Raw data START

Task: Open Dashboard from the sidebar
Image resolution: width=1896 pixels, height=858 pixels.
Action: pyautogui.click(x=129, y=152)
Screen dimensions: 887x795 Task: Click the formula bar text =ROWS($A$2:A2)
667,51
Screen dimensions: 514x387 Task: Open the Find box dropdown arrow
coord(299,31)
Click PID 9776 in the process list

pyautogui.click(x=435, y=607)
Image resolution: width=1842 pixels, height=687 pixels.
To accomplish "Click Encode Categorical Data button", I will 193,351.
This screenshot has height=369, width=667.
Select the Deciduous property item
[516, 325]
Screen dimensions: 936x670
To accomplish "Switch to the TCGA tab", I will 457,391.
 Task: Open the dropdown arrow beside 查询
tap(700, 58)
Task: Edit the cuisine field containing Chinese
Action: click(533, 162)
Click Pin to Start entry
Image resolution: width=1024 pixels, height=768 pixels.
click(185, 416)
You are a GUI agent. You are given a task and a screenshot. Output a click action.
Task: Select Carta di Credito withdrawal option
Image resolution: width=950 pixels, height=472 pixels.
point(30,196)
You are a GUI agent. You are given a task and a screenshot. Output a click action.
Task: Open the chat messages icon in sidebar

Raw data END

* Description of the task:
Repeat only what runs from the line holding "Screen dimensions: 936x670" to the end of the data, keeping every line exactly as written, first and last included.

* The answer:
Screen dimensions: 936x670
To accomplish "Switch to the TCGA tab", I will 457,391.
 Task: Open the dropdown arrow beside 查询
tap(700, 58)
Task: Edit the cuisine field containing Chinese
Action: click(533, 162)
Click Pin to Start entry
Image resolution: width=1024 pixels, height=768 pixels.
click(185, 416)
You are a GUI agent. You are given a task and a screenshot. Output a click action.
Task: Select Carta di Credito withdrawal option
Image resolution: width=950 pixels, height=472 pixels.
point(30,196)
You are a GUI agent. You are given a task and a screenshot. Output a click action.
Task: Open the chat messages icon in sidebar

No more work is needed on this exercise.